大坂で米沢彦八が人気を集めたのは、生玉神社の小屋に本拠地を定め「当世仕方物真似(とうせいしかたものまね)」の看板を掲げてからですが、「仕方物真似」は身振りや手振りがタップリ入る物真似で、歌舞伎を真似て演じたり、身近に起きた事件などを派手に楽しく再現する芸でした。
小道具は大黒天がかぶっているような周りが膨らんだ丸い形の「大黒頭巾」や、普段着に用いられた被り物や、菅やわらで編んだ「編み笠」や「湯飲み茶碗」などを使用しました。
当時の江戸、大坂、京都の風俗を「鳥羽絵」(平安時代の『鳥獣人物戯画』のような滑稽洒脱な絵)で表現した『鳥羽絵三国志』(享保五年)に、米沢彦八の物真似が描かれ、それには「生玉、よねざわ彦八、かほ見せ、かほ見せ」「評判、評判」などと書かれているそうです。
米沢彦八の十八番は、大名の姿や行動を真似ることだったようで、鳥羽絵に描かれた本陣の表情から
「どうです?面白いことやってますやろ。わたいも楽しゅうて仕方がおまへん。
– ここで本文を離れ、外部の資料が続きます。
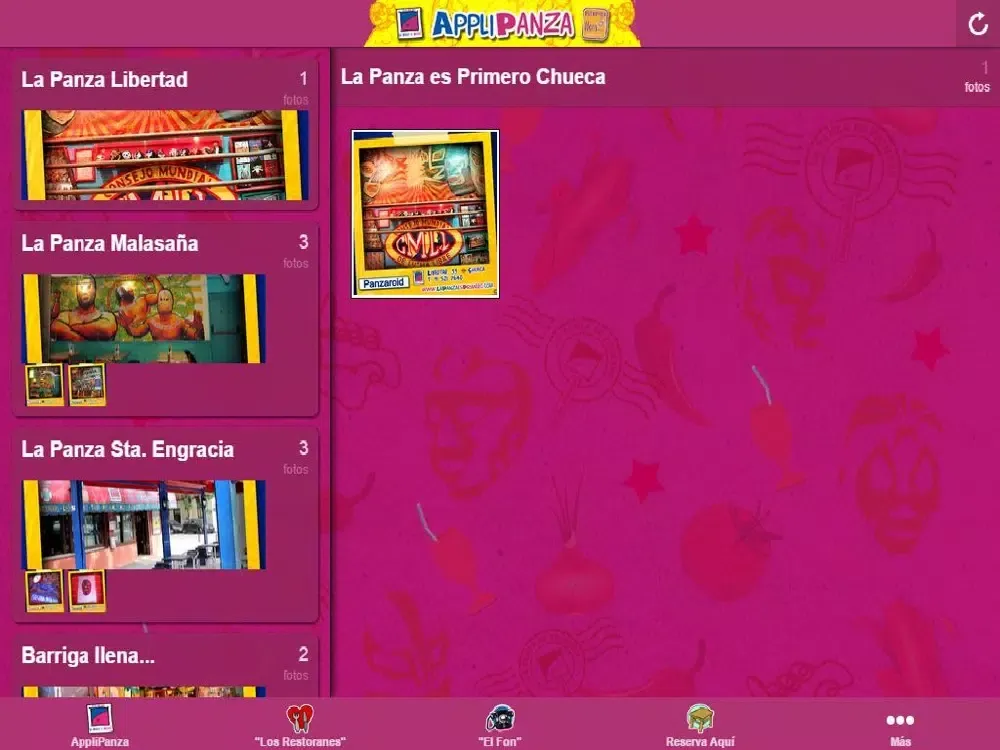The height and width of the screenshot is (750, 1000).
Task: Tap the Reserva Aquí table icon
Action: coord(700,719)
皆で盛り上がりまひょ!」という楽しそうな声まで聞こえてきそうだといいます。
大坂の生玉神社で絶大な人気を集めた後は各地の興行にも招かれ、正徳四年(1714)の頃からは名古屋の興行師・喜太郎の手で「当流のおとし咄」の看板を掲げて大勢の人を集めましたが、当の彦八が急死して喜多郎は大損をしたといいます。
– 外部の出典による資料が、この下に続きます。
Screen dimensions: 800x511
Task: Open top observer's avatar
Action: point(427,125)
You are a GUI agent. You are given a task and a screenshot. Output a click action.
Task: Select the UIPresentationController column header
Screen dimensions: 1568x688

没した日がハッキリわかるのは、尾張藩の下級武士朝日文左衛門が丹念に綴った『鸚鵡老中日記』という日記にも記されていたことにもよるとか。この方は『御畳奉行』が出版されていますからお読みになった方も多いと思われます。
彦八の活躍は当時から高く評価され、「軽口ばなし」の別称に「彦八ばなし」が定着していたようで、もっと後には「彦八」が噺家の別称になっていたとも言われます。関西では「彦八ばなし」の呼び名が明治の末頃まで使われていたようです。
また各地に残る民話の主人公「彦一」や「彦七」の名は、「彦八」の名が変化したとも考えられ、関西だけではなく全国に影響を及ぼすほどの大きな存在だったのでしょう。
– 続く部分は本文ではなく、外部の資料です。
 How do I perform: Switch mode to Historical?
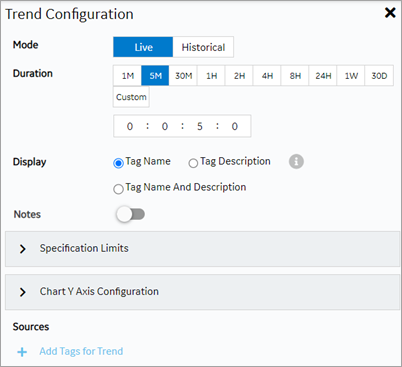click(203, 47)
刊行された本には今日も演じられる『寿限無(じゅげむ)』、『貧乏神』などといったお馴染みの演目を見つけることができます。
現代、上方落語とは大坂落語を意味しますが、落語の発生は京都落語と大坂落語で成り立っていたことから見て、京都落語の元祖が露の五郎兵衛で、大坂落語の元祖は初代米沢彦八といっても間違いないでしょう。初代が没した後は生玉神社の境内から噺の場はなくなり、大坂で名前を継ぐ者は現れなかったといいます。
二代目米沢彦八
初代が没してしばらく経った享保七年(1722)頃、京都に二代目米沢彦八を名乗る者が忽然と現れました。生まれた年や初代との関係などは全くわかりません。
二代目米沢彦八は祇園、北野、東寺、四条河原の夕涼みの場などに来て、藍で染めた幟(のぼり)を立て、刀を前に飾って威厳を示しながら、辻噺を語ったようです。これらの噺集
が発刊されたのは八代将軍、徳川吉宗の時代でした。
鹿野武左衛門(しかの・ぶざえもん)
露の五郎兵衛と米沢彦八が上方落語の元祖といえますが、江戸でもほぼ同時期に鹿野武左衛門という江戸落語の元祖が現れました。この名前は芸名だったらしく、天和三年(1683)に刊行された「鹿野武左衛門口伝ばなし」の序に名前を「志賀武左衛門」と記しているので、こっちが本名だったのでしょう。
詳しいことはわかりませんが、どっちにしても上方生まれだったようで、露の五郎衛門よりも六歳下で、慶安二年(1649)生まれといわれては居ます。
上方生まれの武左衛門が,何故に江戸で噺を始めたのか・・・・・・。
これは、研究者で著者の桂文我氏は「私の推測では、京都で露の五郎兵衛の辻噺をみたのではないでしょうか」といています。「これは面白い。わしもやってみたいけれど、京都でやったらこれらの男には太刀打ちできん。そうや、江戸へいってやったろ!」と考え、江戸に下ったように思われます。
とにかく三十歳頃に江戸へ下ると、天和元年(1681)に堺町で暮らし始め、元禄元年(1688)には長谷川町の浮世絵師・古山師重の隣家に移ったといいます。もともとは漆細工の塗師でしたが、延宝末年頃から中橋広小路辺りで、往来に葦で編んだ簾(すだれ)で囲った小屋を拵え、そこで噺を演じ始めました。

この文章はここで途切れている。